Thanks so much in advance!!
#include <stdio.h>
#include <Windows.h>
//Global variables
long completeIOs = 0;
long completeBytes = 0;
int threadCount = 32;
unsigned long long length = 1073741824; //4G test file
int interval = 1024;
int resultArrayLen = 320000;
int *result = new int[resultArrayLen];
//Method declarison
double GetSecs(void); //Calculate out duration
int InitPool(long long,char*,int); //Initialize test data for testing, if successful, return 1; otherwise, return a non 1 value.
int * FileRead(char * path);
unsigned int DataVerification(int*, int sampleItem); //Verify data fetched from pool
int main()
{
int sampleItem = 0x1;
char * fPath = "G:\\workspace\\4G.bin";
unsigned int invalidIO = 0;
if (InitPool(length,fPath,sampleItem)!= 1)
printf("File write err... \n");
//start do random I/Os from initialized file
double start = GetSecs();
int * fetchResult = FileRead(fPath);
double end = GetSecs();
printf("File read IOPS is %.4f per second.. \n",completeIOs/(end - start));
//start data validation, for 4 bytes fetch only
// invalidIO = DataVerification(fetchResult,sampleItem);
// if (invalidIO !=0)
// {
// printf("Total invalid data fetch IOs are %d", invalidIO);
// }
return 0;
}
int InitPool(long long length, char* path, int sample)
{
printf("Start initializing test data ... \n");
FILE * fp = fopen(path,"wb");
if (fp == NULL)
{
printf("file open err... \n");
exit (-1);
}
else //initialize file for testing
{
fseek(fp,0L,SEEK_SET);
for (int i=0; i<length; i++)
{
fwrite(&sample,sizeof(int),1,fp);
}
fclose(fp);
fp = NULL;
printf("Data initialization is complete...\n");
return 1;
}
}
double GetSecs(void)
{
LARGE_INTEGER frequency;
LARGE_INTEGER start;
if(! QueryPerformanceFrequency(&frequency))

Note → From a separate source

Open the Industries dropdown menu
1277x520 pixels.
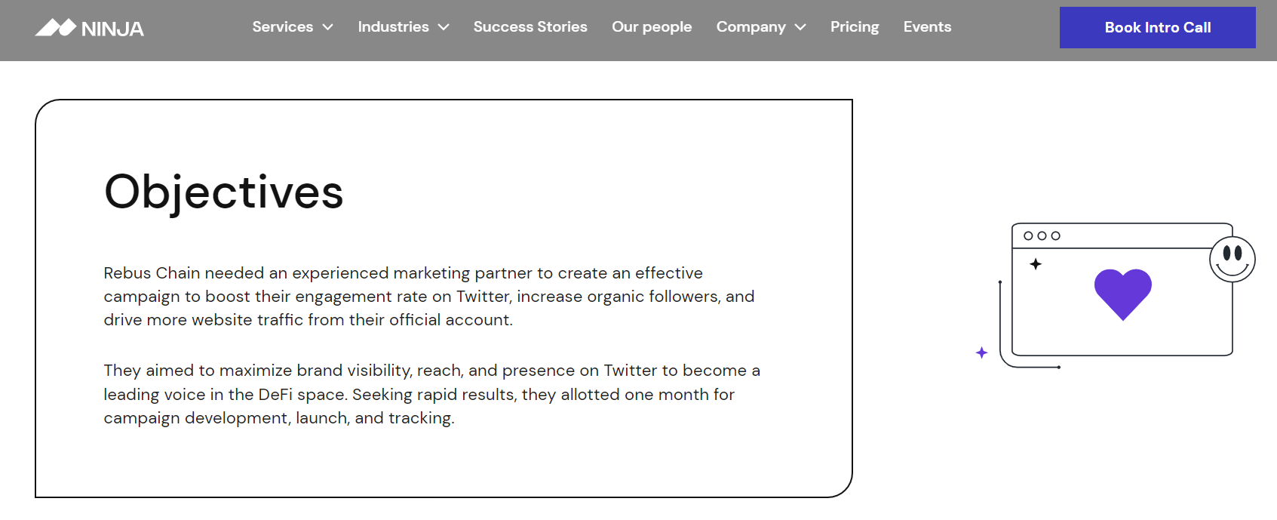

printf("QueryPerformanceFrequency Failed\n");
if(! QueryPerformanceCounter(&start))
printf("QueryPerformanceCounter Failed\n");
return ((double)start.QuadPart/(double)frequency.QuadPart);
}
class input
{
public:
char *path;
int starting;
input (int st, char * filePath):starting(st),path(filePath){}
};
//Workers
DWORD WINAPI FileReadThreadEntry(LPVOID lpThreadParameter)
{
input * in = (input*) lpThreadParameter;
char* path = in->path;
FILE * fp = fopen(path,"rb");
int sPos = in->starting;
// int * result = in->r;
if(fp != NULL)
{
fpos_t pos;
for (int i=0; i<resultArrayLen/threadCount;i++)
{
pos = i * interval;
fsetpos(fp,&pos);
//For 512 bytes fetch each time
unsigned char *c =new unsigned char [512];
if (fread(c,512,1,fp) ==1)
{
InterlockedIncrement(&completeIOs);
delete c;
}
//For 4 bytes fetch each time
/*if (fread(&result[sPos + i],sizeof(int),1,fp) ==1)
{
InterlockedIncrement(&completeIOs);
}*/
else
{
printf("file read err...\n");
exit(-1);
}
}
fclose(fp);
fp = NULL;
}
else
{
printf("File open err... \n");
exit(-1);
}
}
int * FileRead(char * p)
{
printf("Starting reading file ... \n");
HANDLE mWorkThread[256]; //max 256 threads
completeIOs = 0;
int slice = int (resultArrayLen/threadCount);
for(int i = 0; i < threadCount; i++)
{
mWorkThread[i] = CreateThread(
NULL,
0,
FileReadThreadEntry,
(LPVOID)(new input(i*slice,p)),
0,
NULL);
}
WaitForMultipleObjects(threadCount, mWorkThread, TRUE, INFINITE);
printf("File read complete... \n");
return result;
}
unsigned int DataVerification(int* result, int sampleItem)
{
unsigned int invalid = 0;
for (int i=0; i< resultArrayLen/interval;i++)
{
if (result[i]!=sampleItem)
{
invalid ++;
continue;
}
}
return invalid;
}
I didn't look in enough detail to be certain, but I didn't see any code there to flush the data to the disk and/or ensure your reads actually came from the disk. That being the case, it appears that what you're measuring is primarily the performance of the operating system's disk caching. While the disk might contribute a little to the performance you're measuring, it's probably only a small contributor, with other factors dominating.
Since the code is apparently written for Windows, you might consider (for one example) opening the file with CreateFile, and passing the FILE_FLAG_NO_BUFFERING flag when you do so. This will (at least mostly) remove the operating system cache from the equation, and force each read or write to deal directly with the disk itself.